The Saudi-led coalition and the Houthi armed group in Yemen are hampering the delivery of aid to Yemen, a new briefing released by Amnesty International reveals today.
Amnesty International carried out research between December 2017 and June 2018, including interviewing 12 aid workers, eight medics and five local community activists in the capital Sana’a, the strategic port town of Hudaydah and besieged Taiz. It found that both the Saudi-led coalition and the Houthi armed group are placing difficulties for aid organisation in delivering relief promptly in Yemen.
“Despite the coalition’s announcement on 22 November that it had lifted its blockade of ports, it has continued to restrict or severely delay commercial imports. Its misuse of the inspection regime under UN Security Council Resolution 2216 has led to excessive delays and unpredictability that have served to obstruct the delivery of essential goods and humanitarian aid,” the Amnesty briefing said.
“It has ignored the UN Security Council’s calls for the full and sustained opening of all Yemen’s ports, including Hudaydah and Saleef, and its statements about the importance of keeping these functioning and open to all commercial and humanitarian imports, including food, fuel and medical imports.”

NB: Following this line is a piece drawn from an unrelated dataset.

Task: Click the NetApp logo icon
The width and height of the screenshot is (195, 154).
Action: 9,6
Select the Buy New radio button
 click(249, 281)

Read: Human rights workers at risk in Yemen
Millions of lives are at risk because life saving goods such as food, fuel & medical supplies are being denied entry to #Yemen by the Saudi led coalition & then delayed in distribution by the Huthi authorities, Amnesty warns in a new report released today: https://t.co/ydEgXRL1hR pic.twitter.com/uZISZwdjbl
— Samah Hadid سماح (@samahhadid) June 22, 2018
Ships forced to wait 120 hours
Amnesty found that ships travelling to Yemen’s ports were forced by the Saudi-led coalition to wait on average for 120 hours in March and 74 hours in April. The Saudi-led coalition has been monitoring the Red Sea and Bab El-Mandeb since last year in a bid to intercept Iranian weapon transfers to the Houthis via Hudaydah port. There have been no empirical evidence of Iranian weapons transfers yet.

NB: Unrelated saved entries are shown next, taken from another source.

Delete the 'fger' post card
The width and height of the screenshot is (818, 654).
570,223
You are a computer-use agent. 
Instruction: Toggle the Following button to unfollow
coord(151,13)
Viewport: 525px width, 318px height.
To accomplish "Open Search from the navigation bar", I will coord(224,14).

“The Houthi de facto authorities have hampered the delivery of humanitarian aid in the country. They have imposed excessive and arbitrary restrictions on the movement of staff and aid, in the context of a fragmented approach to administering permits authorising operations by humanitarian organisations.”
“The most difficult part was getting the aid out of the warehouse once it was in Yemen,” one aid worker told Amnesty. The Houthis are placing bureaucratic processes on aid organisation, delaying vital aid for Yemenis across the country.

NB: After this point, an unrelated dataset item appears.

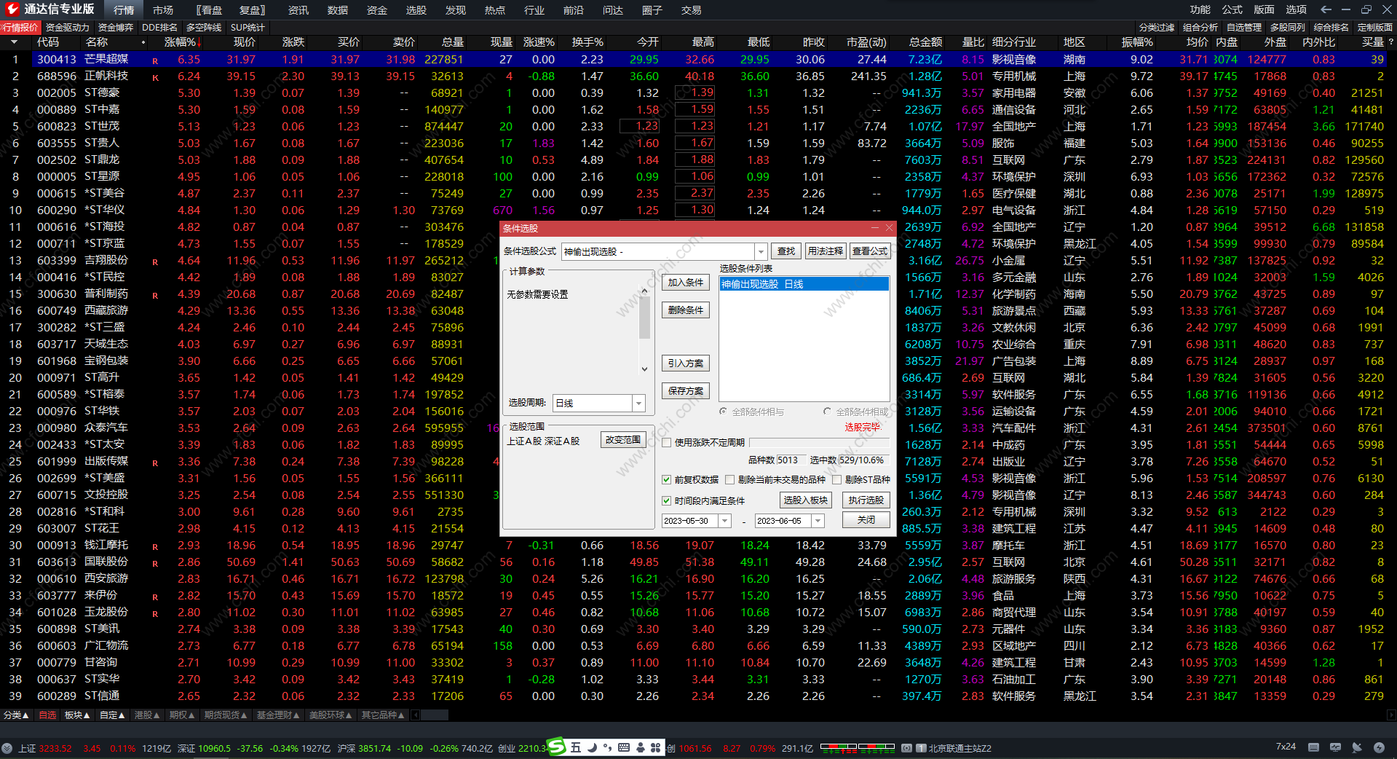The image size is (1397, 759).
Task: Click the Sogou toolbox grid icon
Action: click(x=656, y=747)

Amnesty International discovered that some aid organisations were forced to pay their way through Yemen in bribery to the Houthis, which violates the armed group’s obligations under international humanitarian law.
The Saudi-led coalition was invited by the internationally recognised Yemeni president Abd Rabbuh Mansur Hadi to neutralise threats posed by the Houthis in March 2015. Today, it continues to fight for the Hudaydah port in an operation codenamed “Golden Victory”. The UN has warned that the lives of 250,000 Yemenis will be devastated as a result of the military operation to recapture control of the vital waterway.